Where does the vendor fit in the process?
We usually know what we want, but we work with resource management. They do all of our contracting around devices and equipment. Sometimes they work with the vendor, and sometimes we do as well. But we usually go to resource management, describe what we want, discuss our options and whether it will require future updates, especially if there will be software updates. In cardiology, we work very closely with resource management, maybe more so than other areas.
Our interactions with vendors are much more stringent today. I can remember when vendors could just walk into your hospital, approach a physician and say, “I’ve got this great product I’d love to show you,” and the physician might say yes. Products would get into the system because of relationships like that, but no one else knew about it, and then you’d have a piece of equipment on a patient and the nurses might not know how to care for it. Today, vendors must have an appointment with someone. They have to check in, put their information into a kiosk, get a nametag and so on.

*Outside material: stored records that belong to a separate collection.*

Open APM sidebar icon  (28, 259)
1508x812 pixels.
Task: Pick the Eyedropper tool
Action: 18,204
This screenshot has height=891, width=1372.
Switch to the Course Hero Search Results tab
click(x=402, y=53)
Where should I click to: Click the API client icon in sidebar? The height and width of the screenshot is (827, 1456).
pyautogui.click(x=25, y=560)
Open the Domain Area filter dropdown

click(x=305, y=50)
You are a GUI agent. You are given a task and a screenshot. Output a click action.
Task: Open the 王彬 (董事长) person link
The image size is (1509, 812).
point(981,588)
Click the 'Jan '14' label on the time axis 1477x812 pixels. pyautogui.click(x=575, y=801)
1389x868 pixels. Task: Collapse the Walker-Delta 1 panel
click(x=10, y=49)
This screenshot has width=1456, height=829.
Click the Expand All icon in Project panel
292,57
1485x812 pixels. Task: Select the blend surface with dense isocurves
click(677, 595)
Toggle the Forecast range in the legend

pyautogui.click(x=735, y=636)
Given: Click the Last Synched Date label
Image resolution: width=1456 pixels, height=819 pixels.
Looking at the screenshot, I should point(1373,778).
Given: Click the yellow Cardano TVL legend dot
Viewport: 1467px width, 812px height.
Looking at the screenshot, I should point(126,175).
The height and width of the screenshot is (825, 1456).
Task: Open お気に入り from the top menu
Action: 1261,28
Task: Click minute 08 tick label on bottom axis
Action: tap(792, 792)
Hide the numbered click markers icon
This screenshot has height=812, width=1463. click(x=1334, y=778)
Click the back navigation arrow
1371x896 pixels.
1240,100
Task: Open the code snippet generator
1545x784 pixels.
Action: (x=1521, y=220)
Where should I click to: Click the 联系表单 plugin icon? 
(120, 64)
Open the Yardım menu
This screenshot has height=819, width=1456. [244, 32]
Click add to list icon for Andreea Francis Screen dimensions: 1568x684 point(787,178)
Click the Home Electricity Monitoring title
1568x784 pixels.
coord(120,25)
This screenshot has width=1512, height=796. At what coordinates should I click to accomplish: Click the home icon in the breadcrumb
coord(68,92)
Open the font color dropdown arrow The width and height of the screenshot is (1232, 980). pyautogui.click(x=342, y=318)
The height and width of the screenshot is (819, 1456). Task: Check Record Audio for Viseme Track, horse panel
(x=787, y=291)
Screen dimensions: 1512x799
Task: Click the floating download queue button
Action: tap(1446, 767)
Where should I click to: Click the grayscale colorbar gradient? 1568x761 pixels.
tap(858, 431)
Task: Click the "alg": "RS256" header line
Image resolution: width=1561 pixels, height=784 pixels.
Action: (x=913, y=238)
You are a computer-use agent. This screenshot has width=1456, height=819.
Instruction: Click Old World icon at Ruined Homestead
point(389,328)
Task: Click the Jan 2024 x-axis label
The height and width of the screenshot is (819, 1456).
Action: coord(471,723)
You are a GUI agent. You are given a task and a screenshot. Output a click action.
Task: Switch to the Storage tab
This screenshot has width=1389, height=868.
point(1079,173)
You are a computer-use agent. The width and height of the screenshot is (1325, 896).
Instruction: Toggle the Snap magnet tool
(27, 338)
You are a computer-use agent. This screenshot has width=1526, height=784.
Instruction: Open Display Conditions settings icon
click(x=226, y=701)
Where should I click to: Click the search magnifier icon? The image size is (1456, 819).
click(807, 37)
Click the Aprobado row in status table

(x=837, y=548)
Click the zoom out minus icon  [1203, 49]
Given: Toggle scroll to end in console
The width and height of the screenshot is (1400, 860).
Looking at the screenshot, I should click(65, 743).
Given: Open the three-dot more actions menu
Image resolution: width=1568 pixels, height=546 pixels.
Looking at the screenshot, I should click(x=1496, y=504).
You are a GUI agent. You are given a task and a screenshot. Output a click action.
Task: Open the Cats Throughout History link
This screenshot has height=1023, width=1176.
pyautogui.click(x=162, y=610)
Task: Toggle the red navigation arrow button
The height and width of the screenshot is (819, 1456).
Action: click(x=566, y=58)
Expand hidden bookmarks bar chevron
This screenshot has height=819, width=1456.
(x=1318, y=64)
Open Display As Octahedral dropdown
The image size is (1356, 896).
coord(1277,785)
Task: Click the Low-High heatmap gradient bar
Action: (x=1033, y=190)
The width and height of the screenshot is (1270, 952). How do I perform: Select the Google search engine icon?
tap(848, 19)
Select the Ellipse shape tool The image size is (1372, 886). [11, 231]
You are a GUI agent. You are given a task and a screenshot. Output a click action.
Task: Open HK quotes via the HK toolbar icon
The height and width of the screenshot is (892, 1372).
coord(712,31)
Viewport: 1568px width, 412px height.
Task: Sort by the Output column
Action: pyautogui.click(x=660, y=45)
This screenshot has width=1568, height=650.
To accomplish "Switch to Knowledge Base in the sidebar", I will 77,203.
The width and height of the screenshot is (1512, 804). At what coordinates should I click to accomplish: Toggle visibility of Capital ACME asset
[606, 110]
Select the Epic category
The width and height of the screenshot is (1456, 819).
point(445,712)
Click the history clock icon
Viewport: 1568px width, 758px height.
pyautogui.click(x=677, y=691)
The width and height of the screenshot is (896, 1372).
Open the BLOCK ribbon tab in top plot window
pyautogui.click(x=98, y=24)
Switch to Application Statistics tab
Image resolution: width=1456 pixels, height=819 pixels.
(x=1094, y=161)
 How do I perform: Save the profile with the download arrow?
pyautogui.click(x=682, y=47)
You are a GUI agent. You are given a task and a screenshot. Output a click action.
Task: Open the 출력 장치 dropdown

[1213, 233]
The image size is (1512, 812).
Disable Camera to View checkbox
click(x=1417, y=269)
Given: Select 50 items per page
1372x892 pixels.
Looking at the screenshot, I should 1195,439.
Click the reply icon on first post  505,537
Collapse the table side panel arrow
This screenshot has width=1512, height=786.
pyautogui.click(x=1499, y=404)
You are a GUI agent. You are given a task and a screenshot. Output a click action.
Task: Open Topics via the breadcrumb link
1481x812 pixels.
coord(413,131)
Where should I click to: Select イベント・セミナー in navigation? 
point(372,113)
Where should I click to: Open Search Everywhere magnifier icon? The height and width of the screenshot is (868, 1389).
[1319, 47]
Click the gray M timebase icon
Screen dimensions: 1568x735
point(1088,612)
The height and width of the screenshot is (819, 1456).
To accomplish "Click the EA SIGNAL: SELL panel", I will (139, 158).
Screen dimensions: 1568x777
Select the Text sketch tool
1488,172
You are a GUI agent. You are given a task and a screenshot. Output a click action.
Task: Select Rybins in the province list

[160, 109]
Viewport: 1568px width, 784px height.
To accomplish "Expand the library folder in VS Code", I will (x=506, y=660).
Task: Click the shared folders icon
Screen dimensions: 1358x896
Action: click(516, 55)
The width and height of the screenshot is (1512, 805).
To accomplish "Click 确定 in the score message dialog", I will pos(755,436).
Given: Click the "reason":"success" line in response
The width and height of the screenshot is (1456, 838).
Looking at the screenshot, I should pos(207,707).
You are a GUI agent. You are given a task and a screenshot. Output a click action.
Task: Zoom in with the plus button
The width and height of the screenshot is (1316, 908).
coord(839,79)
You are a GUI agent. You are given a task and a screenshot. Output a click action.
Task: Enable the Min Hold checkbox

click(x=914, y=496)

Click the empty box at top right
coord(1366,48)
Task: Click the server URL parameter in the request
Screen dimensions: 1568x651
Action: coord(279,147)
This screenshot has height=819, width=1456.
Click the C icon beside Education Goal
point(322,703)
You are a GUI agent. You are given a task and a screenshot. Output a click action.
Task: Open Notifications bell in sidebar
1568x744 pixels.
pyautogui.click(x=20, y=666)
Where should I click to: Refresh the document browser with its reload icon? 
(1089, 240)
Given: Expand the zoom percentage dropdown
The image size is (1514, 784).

Is the process and committee different for device vs. capital purchases?
It can be. The capital purchasing process often involves a lot more money and there are different questions to address. For example, I’d work with different people to replace our cath labs vs. buy a new pacemaker. There’s always overlap, but some new people may participate in larger purchases. For example, if you need to consider IT components or facility renovations, some of the players would be different.
How would you describe the impact of the committee approach to purchasing?
In my experience, it’s been a good thing. Yes, we might have to jump through more hoops than in the past, but it has reduced the amount of waste that we might have seen once upon a time.